How many CNC machine startup's have there been in the past few years?
Maybe a handful in some niche markets? The vendors in China offer the
popular CNC controllers that we all are accustomed to or use ARM
controllers similar to NVEM.
There have been several additive manufacturing start ups in the past few
years but their investors and business strategy requires them to start
from scratch and reinvent the wheels of PC controllers, Mesa FPGAs and
LCNC. They don't want anything to be shared with their competition even
though it can shave years off of getting a machine to market.
On 1/26/23 10:37, Stuart Stevenson wrote:
"Define a set of hardware that works and make their own distribution with
only one user interface. It doesn't surprise me that nobody wants to do
this thankless task."
Perhaps thankless but Tormach has built a presumably profitable business by
doing exactly that.
And then packaging and selling the hardware to match.
An added dimension many (me included) do not want to tackle.

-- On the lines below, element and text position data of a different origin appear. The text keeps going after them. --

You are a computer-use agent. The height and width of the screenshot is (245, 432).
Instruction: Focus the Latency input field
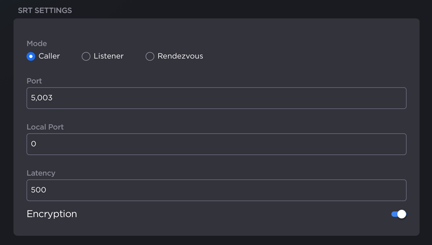[x=216, y=190]
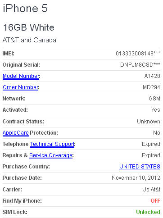Follow the AppleCare link
Screen dimensions: 163x218
tap(16, 133)

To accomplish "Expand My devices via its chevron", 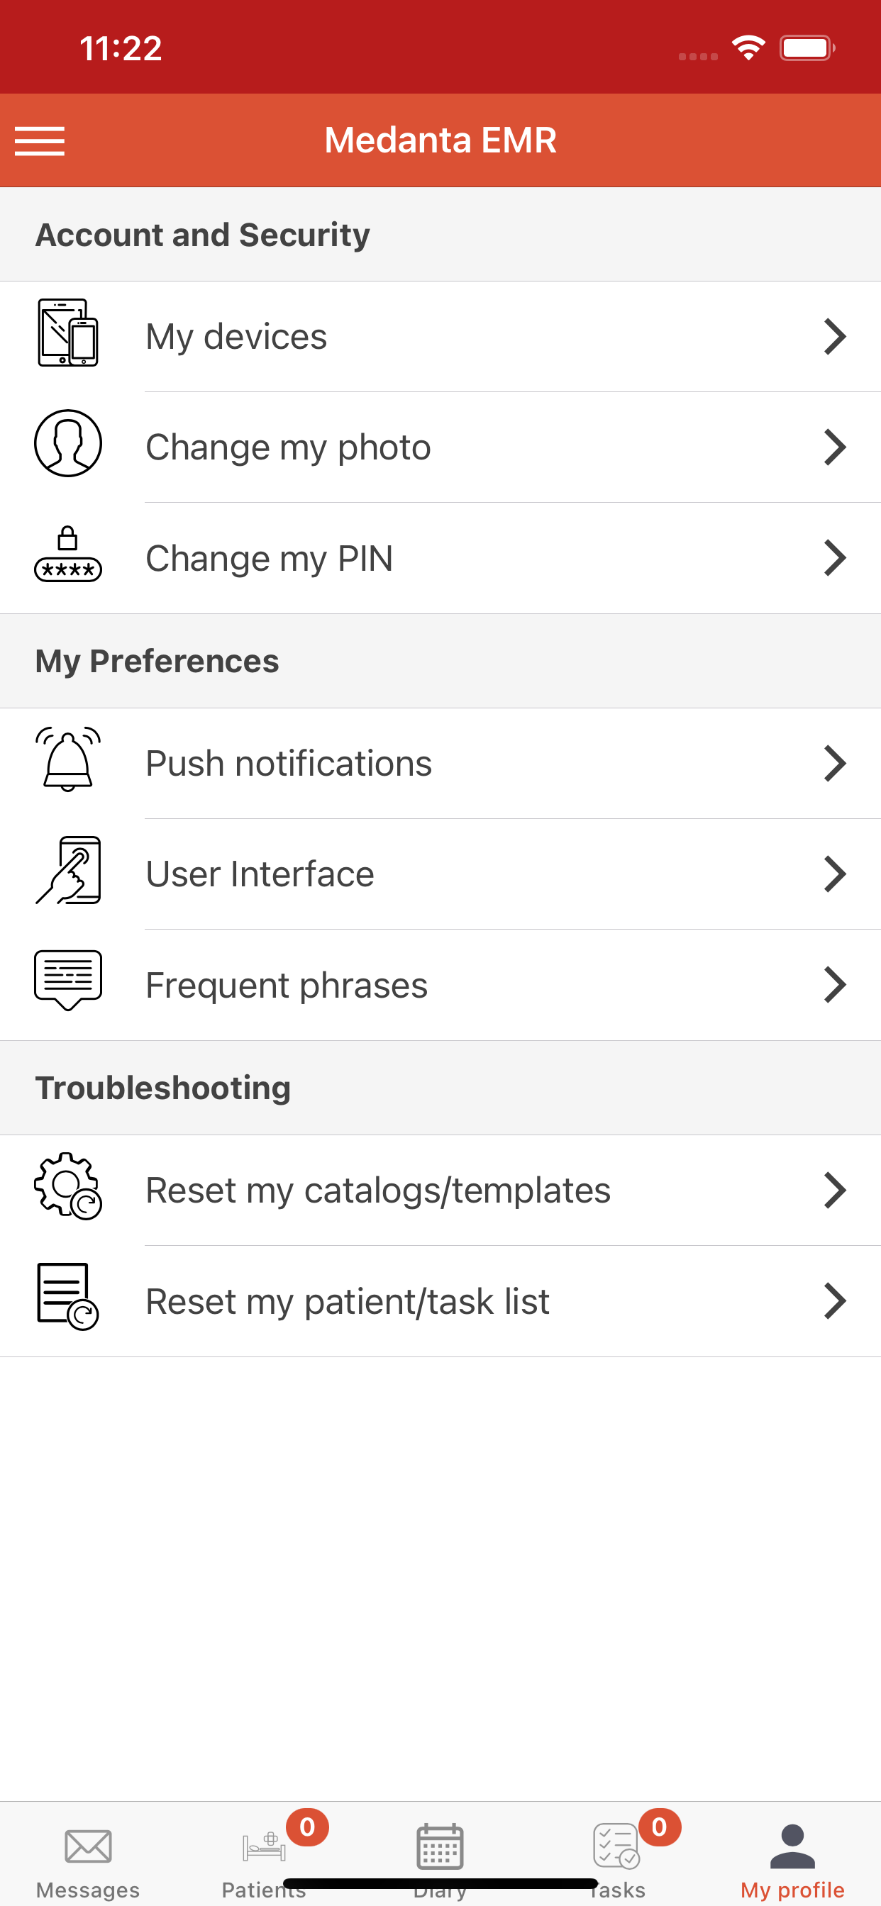I will click(835, 337).
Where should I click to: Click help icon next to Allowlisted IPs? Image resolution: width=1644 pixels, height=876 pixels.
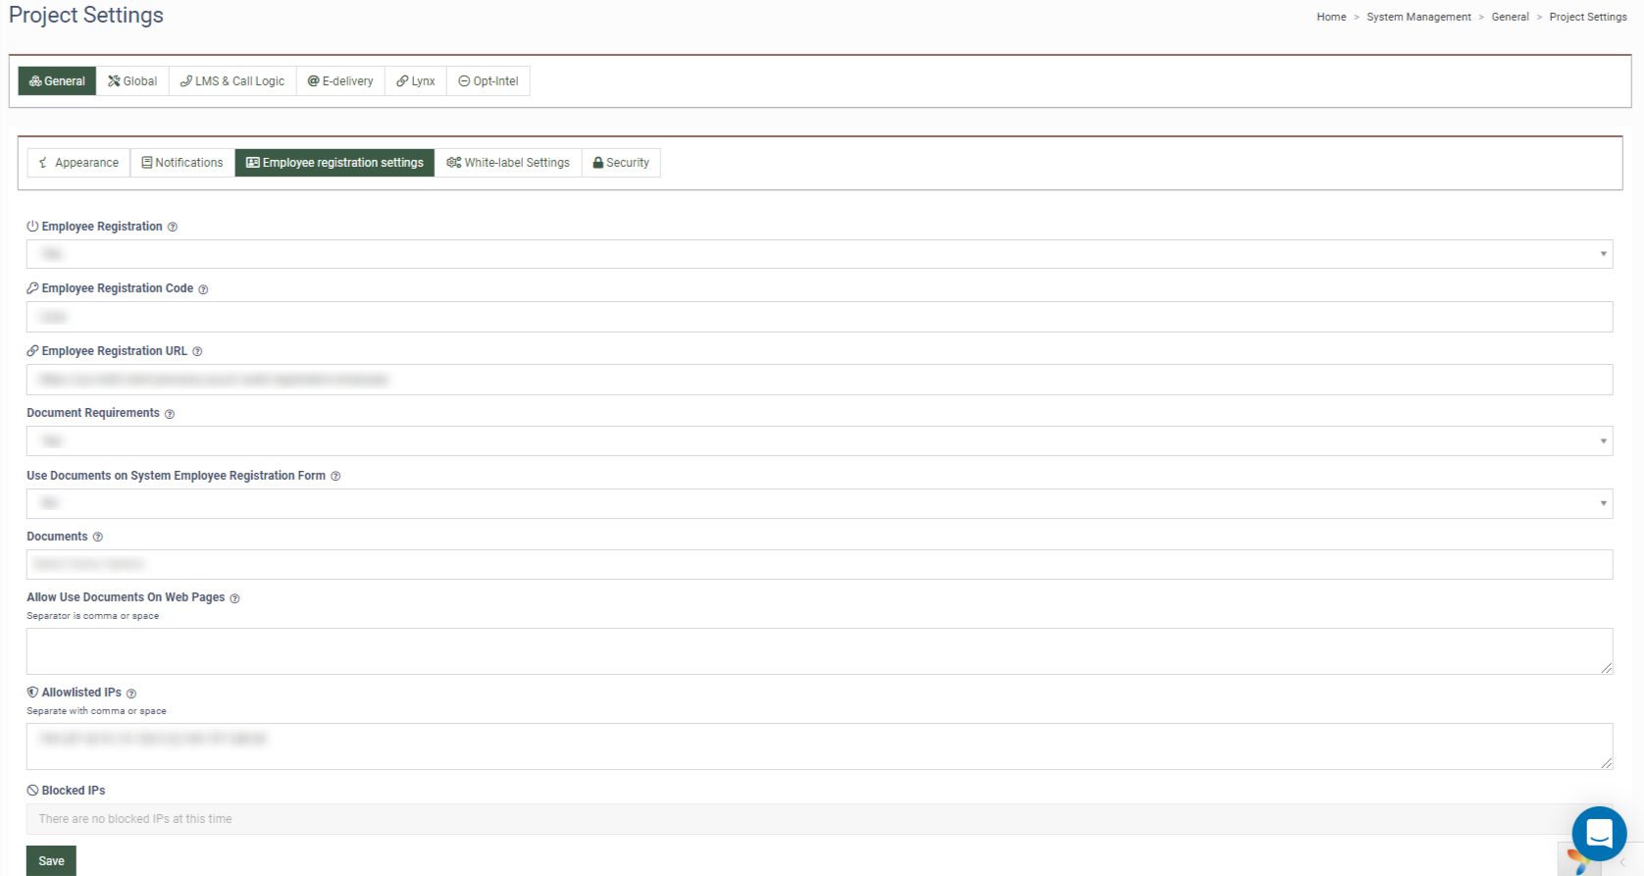131,694
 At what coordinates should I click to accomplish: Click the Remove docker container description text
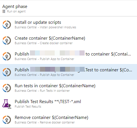(x=57, y=122)
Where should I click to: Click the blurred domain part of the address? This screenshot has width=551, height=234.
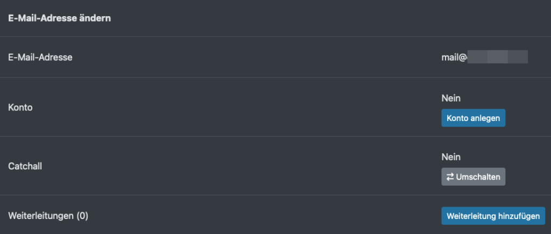click(497, 57)
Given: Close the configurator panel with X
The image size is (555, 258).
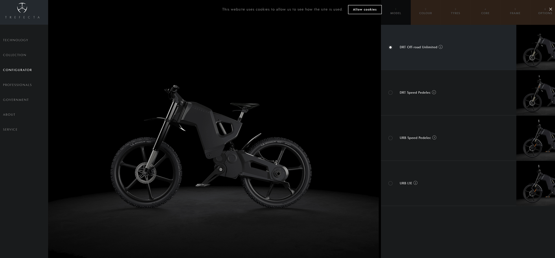Looking at the screenshot, I should 550,9.
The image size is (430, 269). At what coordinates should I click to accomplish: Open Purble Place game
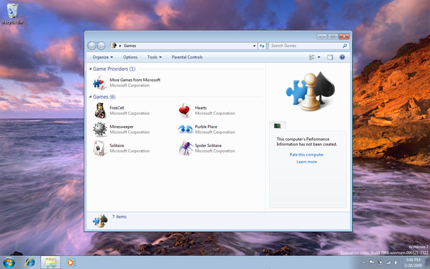coord(186,129)
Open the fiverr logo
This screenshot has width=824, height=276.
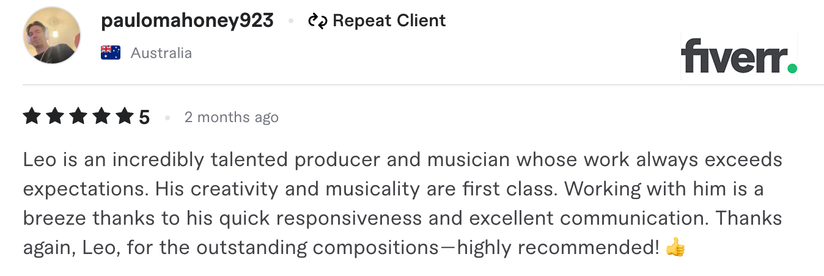pyautogui.click(x=739, y=56)
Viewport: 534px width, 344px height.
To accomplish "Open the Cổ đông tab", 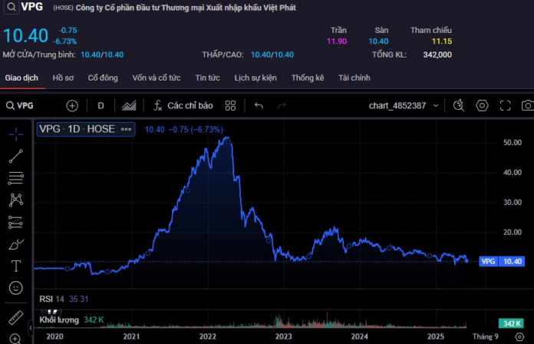I will (103, 78).
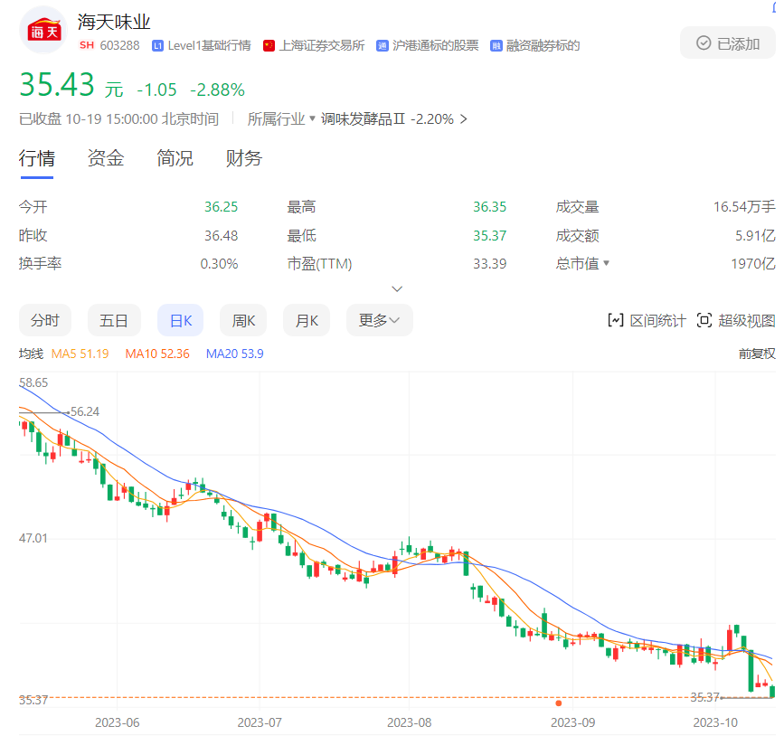Open the 前复权 adjustment dropdown
Screen dimensions: 784x736
click(x=756, y=354)
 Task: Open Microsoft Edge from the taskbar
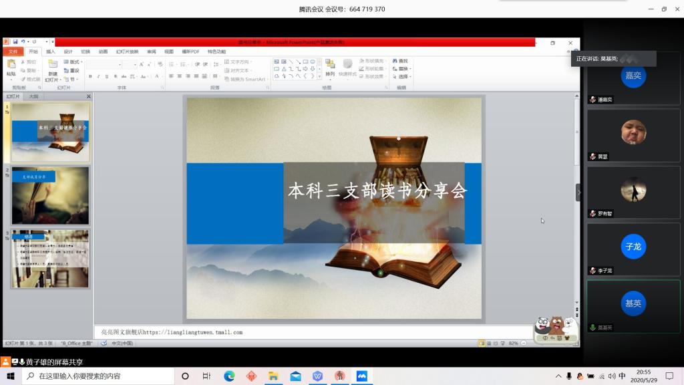tap(229, 376)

Overall, I am very impressed (and satisfied) with the capability and
progress.
thanks
Stuart
On Thu, Jan 26, 2023 at 9:33 AM <ken.stra...@sympatico.ca> wrote:
"Define a set of hardware that works and make their own distribution with
only one user interface. It doesn't surprise me that nobody wants to do
this thankless task."
Perhaps thankless but Tormach has built a presumably profitable business by
doing exactly that.
-----Original Message-----
From: Eric Keller <keller...@gmail.com>
Sent: January 26, 2023 10:01 AM
To: Enhanced Machine Controller (EMC) <emc-users@lists.sourceforge.net>
Subject: Re: [Emc-users] Running PathPilot on non-Tormach Machines
On Thu, Jan 26, 2023 at 8:24 AM <ken.stra...@sympatico.ca> wrote:
To me this is the minimum level of magic required to make a
commercially viable product. The vast majority of potential users are
uncomfortable (or don't want to bother) with manually modifying
configuration files. Of course the power of LinuxCNC is due to the
possibility of configuring things for all sorts of hardware. Without
magic the flexibility means that it will never be mainstream.
Nobody wants to give up the flexibility though. The problem that lcnc has
is aptly summarized in this thread where someone gave up because they
wanted
to use an Rpi4 and ethercat. That's fine, and there are plenty of people
that have ethercat running with lcnc, maybe even on a Rpi4. But both the
Rpi4 and ethercat require a bit of messing around, I think, and neither are
really mainline lcnc. Getting a 3 axis running on a Mesa board on a PC
with
decent latency (another sticking point, unfortunately) is trivial. Someone
mentioned 4 axis. The problem with that is that everyone has their own 4th
axis. This is also the problem with lcnc in general. I would say more
than
90% of the problems I see with people having trouble setting up lcnc is
they
have a totally nonstandard install that wouldn't work with any other
software either. So they can't get it to work with lcnc, buy something
standard, and go install Mach. And then badmouth lcnc any time the subject
comes up.
The people that want to make lcnc more popular could do something about it,
I think. Define a set of hardware that works and make their own
distribution with only one user interface. It doesn't surprise me that
nobody wants to do this thankless task.